DeepLog: Anomaly Detection and Diagnosis of System Logs through Deep Learning

DeepLog: Anomaly Detection and Diagnosis of System Logs through Deep Learning. Min Du, Feifei Li, G. Zheng, V. Srikumar. ACM CCS 2017.

DeepLog is a system that performs anomaly detection and diagnosis from system logs through deep learning. It utlizes a recurrent neural network called Long Short Term Memory (LSTM) to model the system log as a natural language sequence. DeepLog detects anomalies when log patterns deviate from the model trained from log data under normal execution.

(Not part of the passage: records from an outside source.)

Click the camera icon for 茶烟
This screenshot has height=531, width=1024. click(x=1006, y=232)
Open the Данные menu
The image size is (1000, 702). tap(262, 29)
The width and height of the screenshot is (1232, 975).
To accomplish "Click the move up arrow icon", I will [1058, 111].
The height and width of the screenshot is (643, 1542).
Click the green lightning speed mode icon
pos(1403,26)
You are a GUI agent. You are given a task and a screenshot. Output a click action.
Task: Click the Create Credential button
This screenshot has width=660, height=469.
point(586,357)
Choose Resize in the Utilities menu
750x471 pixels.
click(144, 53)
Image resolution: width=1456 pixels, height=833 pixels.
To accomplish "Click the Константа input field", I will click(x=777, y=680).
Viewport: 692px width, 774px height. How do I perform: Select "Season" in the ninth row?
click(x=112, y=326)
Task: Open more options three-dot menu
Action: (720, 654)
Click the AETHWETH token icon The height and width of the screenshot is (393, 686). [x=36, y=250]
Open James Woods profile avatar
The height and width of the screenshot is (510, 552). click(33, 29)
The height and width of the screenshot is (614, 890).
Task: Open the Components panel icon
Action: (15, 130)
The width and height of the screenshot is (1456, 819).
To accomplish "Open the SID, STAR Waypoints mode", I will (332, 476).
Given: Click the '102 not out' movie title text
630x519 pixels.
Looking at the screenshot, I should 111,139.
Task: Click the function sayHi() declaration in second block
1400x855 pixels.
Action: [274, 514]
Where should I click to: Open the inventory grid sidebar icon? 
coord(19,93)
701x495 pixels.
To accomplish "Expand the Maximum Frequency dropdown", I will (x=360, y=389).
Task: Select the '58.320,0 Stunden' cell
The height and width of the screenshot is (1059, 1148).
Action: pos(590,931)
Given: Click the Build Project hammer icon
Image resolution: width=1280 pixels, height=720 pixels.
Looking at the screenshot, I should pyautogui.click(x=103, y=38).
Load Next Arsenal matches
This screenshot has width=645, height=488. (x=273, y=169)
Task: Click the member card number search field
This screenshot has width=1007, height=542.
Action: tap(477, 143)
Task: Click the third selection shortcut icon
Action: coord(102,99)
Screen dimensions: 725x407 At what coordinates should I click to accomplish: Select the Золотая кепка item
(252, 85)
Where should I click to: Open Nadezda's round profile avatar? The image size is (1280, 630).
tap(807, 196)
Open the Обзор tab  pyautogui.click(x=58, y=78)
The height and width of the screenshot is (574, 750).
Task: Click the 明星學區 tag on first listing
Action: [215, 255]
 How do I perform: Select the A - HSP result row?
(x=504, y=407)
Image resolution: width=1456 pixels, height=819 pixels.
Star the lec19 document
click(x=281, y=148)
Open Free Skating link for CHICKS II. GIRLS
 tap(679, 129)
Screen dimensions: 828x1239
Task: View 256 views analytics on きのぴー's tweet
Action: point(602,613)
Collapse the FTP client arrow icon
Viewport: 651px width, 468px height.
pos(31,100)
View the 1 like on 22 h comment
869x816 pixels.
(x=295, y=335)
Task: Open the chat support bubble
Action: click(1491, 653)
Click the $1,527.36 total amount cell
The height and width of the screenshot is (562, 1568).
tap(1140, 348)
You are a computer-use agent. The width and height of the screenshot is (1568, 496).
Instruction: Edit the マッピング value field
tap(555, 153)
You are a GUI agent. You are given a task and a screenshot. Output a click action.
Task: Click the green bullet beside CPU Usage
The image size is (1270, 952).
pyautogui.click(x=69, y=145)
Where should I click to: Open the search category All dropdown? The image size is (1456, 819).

Image: Log key anomaly detection model

The Spell log parser is used to obtain two structured datasets from the syslog (figure below): a sequence of log keys (message types) and a sequence of parameter value vectors. Spell is an online streaming parser that utilizes a longest common subsequence based approach. The time complexity to process each log entry e is close to linear (to the size of e). I’ve only taken a cursory look at the Spell paper and need to study it more carefully to understand how the parsing happens.

Image: Log key and parameter value vector extraction from syslog entries

Anomaly detection is performed at two levels:

A log key anomaly detection LSTM model predicts the next log message type (log key). If it is wrong for any log entry, the operator is alerted that there is an anomaly in the execution flow.
If there is no anomaly in the execution flow, the parameter value and performance anomaly detection model is invoked. If the predicted parameter vector for that particular log key is very different from the actual parameter vector, the operator is alerted. The second model performs regression, in high-dimension space of the parameter feature vector. Therefore, the mean-squared error (MSE) is used as the loss function when training this model and when deciding to alert the operator.

The exact architecture of DeepLog is shown below: Image: DeepLog architecture

The paper also focusses on “Workflow Construction from Multi-Task Execution” (Section 4) for aiding in anomaly diagnosis. They propose two ways of going about this: using the execution path anomaly LSTM model and density-based clustering. When leveraging the LSTM model, they describe how shared segments, concurrency, new tasks, if-then branches and loops can be identified from the LSTM output probabilities. I believe that these are instructions that have to be translated into code that generates workflows from LSTM outputs. example of anomaly diagnosis using constructed workflow is shown below:

Image: DeepLog workflow construction using LSTM output probabilities

The figure below shows how the workflow can be used for anomaly diagnosis.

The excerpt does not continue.